Your task is to repeat the records exactly from the line containing "951x550 pixels." onward, through the final line.

═════ Entries supplied ═════

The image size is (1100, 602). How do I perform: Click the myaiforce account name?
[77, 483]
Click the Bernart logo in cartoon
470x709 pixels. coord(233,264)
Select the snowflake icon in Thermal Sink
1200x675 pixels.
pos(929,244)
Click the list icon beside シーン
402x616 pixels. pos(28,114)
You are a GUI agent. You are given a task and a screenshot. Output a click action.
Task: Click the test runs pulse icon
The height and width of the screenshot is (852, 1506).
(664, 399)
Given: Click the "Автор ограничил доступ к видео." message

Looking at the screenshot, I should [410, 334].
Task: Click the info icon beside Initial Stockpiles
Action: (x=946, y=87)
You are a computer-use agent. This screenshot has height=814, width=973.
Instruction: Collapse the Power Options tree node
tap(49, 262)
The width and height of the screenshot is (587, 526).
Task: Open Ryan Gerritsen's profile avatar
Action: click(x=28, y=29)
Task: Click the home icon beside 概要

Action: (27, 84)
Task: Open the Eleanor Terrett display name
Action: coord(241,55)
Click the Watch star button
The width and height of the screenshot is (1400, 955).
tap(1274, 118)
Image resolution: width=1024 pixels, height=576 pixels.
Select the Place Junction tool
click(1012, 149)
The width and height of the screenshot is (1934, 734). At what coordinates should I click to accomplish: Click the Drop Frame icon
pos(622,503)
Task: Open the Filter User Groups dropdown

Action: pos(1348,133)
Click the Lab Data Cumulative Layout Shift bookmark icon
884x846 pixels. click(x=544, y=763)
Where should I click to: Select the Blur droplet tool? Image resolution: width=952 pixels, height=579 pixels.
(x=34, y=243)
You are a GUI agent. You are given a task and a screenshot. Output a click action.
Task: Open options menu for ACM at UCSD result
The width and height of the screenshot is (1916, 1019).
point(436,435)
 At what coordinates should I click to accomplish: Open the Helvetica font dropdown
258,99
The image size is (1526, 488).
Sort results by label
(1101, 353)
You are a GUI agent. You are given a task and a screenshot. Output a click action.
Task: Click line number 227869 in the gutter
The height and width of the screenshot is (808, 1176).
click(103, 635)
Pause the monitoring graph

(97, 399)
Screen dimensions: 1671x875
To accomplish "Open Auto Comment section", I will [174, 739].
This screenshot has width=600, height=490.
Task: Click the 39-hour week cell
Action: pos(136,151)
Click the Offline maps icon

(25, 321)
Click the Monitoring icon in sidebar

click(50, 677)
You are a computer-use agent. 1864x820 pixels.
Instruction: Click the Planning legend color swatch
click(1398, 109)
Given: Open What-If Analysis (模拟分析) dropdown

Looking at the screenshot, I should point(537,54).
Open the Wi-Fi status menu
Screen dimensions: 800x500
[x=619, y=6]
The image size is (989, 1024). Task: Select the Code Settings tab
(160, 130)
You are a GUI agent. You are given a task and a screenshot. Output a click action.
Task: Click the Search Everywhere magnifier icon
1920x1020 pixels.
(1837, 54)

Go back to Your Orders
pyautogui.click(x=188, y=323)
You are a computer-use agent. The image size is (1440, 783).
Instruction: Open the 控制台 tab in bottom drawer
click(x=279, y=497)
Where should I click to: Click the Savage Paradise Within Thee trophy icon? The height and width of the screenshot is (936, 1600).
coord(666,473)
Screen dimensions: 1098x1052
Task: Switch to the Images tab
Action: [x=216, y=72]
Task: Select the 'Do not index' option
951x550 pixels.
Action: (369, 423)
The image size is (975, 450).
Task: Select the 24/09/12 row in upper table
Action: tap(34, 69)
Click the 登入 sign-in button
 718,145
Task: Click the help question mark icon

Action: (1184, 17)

═════

● **Response to the exercise**
951x550 pixels.
Action: (369, 423)
The image size is (975, 450).
Task: Select the 24/09/12 row in upper table
Action: tap(34, 69)
Click the 登入 sign-in button
 718,145
Task: Click the help question mark icon

Action: (1184, 17)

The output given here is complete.